Чернокожий в ответ лишь ухмыльнулся и радостно показал сперва на свое сердце, потом на мое, а потом снова на свое.

- Ты хочешь сказать, что он тебя узнает? - спросил Пиндар. - Да, возможно, ты прав. Немного помнит, похоже.

- Он что, моряк? - спросил я. - Он не похож на остальных.

- Он твой друг. Это он заботился о тебе до того, как Гилаейра, Ио и я познакомились с тобой. Может быть, ты спас ему жизнь во время сражения. Однако, что очень дурно, он заставлял тебя попрошайничать, когда я впервые тебя увидел. - Пиндар обернулся к чернокожему и сказал ему: - А ведь ты немало денег собрал тогда! Впрочем, вряд ли они у тебя сохранились.

Чернокожий покачал головой и изобразил, будто ему отрезают руку ножом и кровь льется ему в подставленную ладонь. Потом как бы пересчитал капли крови, как считают деньги, прищелкивая языком и изображая этим звон монет, которые якобы одну за другой клал на палубу. Закончив свое представление, он указал на меня. Девочка пояснила:

- Он отдал деньги тем рабам в лагере, пока ты, Пиндар, писал свои стихи и беседовал с Латро. Латро сперва убил нескольких рабов, а потом они сами решили убить его, когда доберутся до Лаконики.

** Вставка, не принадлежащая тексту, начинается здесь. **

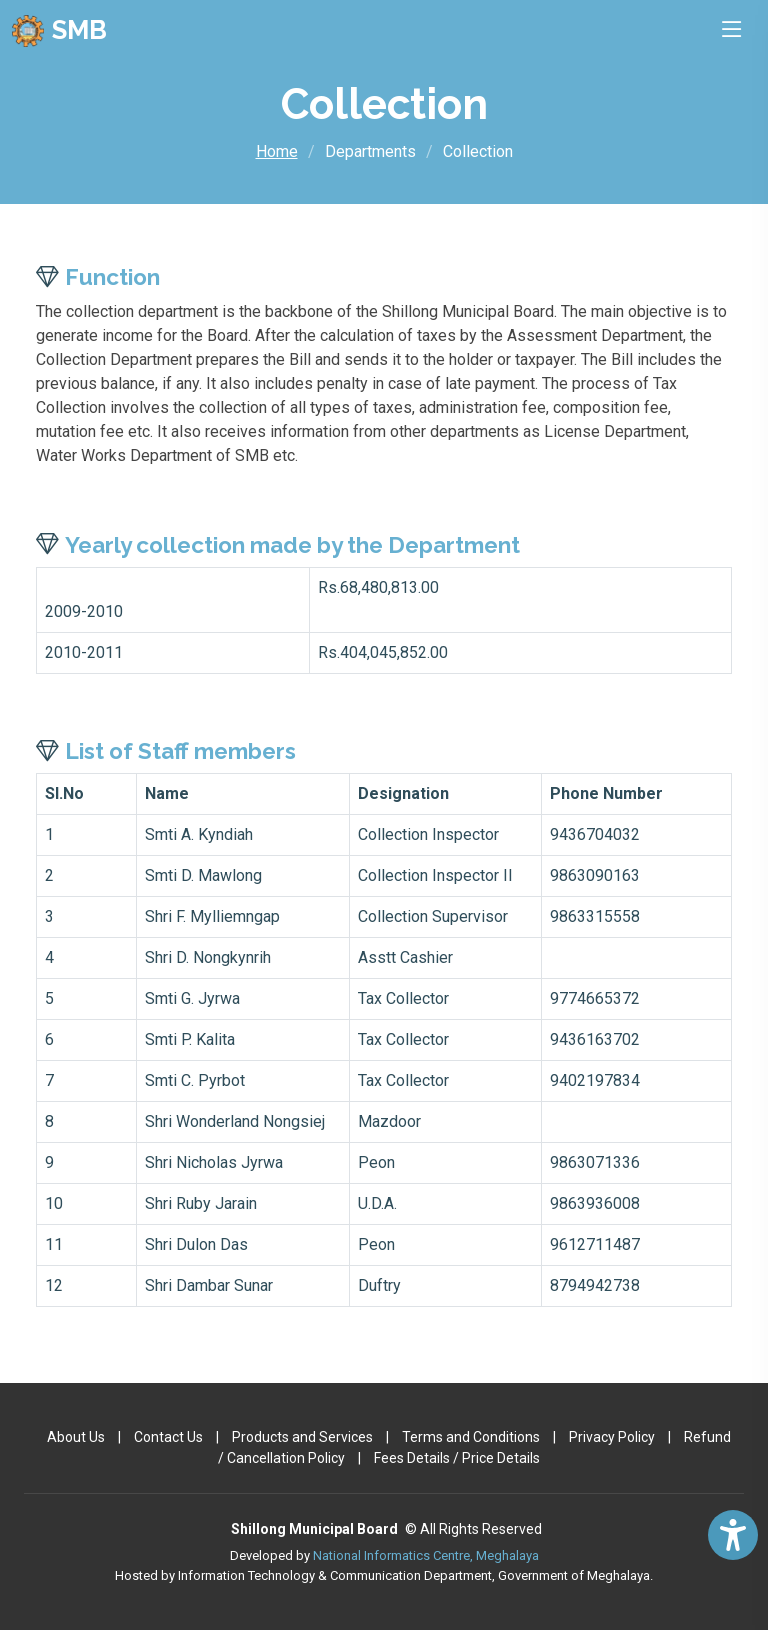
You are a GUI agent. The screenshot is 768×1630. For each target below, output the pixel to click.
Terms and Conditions (471, 1437)
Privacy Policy (612, 1437)
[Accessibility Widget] (733, 1535)
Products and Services (302, 1437)
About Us (76, 1437)
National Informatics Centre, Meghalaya (426, 1555)
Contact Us (168, 1437)
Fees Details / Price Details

- Вряд ли спартиаты позволили бы им это. Впрочем, не важно. Важнее то, что у меня было десять "сов", но их у меня отняли в Коринфе. А для нас даже Коринф был бы предпочтительнее Афин. - Пиндар вздохнул. - Ведь Фивы и Спарта - старинные враги (*61).

Когда Гиперид рассказывал мне о победе военного флота афинян над варварами, он намекнул, что я тоже, возможно, варвар; и вот теперь я спросил Пиндара, насколько серьезна вражда между его родным городом и Афинами и серьезнее ли она вражды эллинов с варварами.

- Куда серьезнее! - горько рассмеялся он. - Ты все забываешь, Латро, а потому, наверно, забыл и то, что родные братья могут быть куда более злыми врагами, чем чужие люди. Наши поля богаты, а их бедны; поэтому они издавна завидовали нам и пытались отнять наше добро силой. Затем принялись торговать. Они выращивали оливки и виноград, обменивали масло, фрукты и вино на зерно, а также делали на продажу замечательные амфоры, вазы и кувшины. А затем Хозяйка Афин, которая в делах очень практична, показала им настоящую "золотую жилу".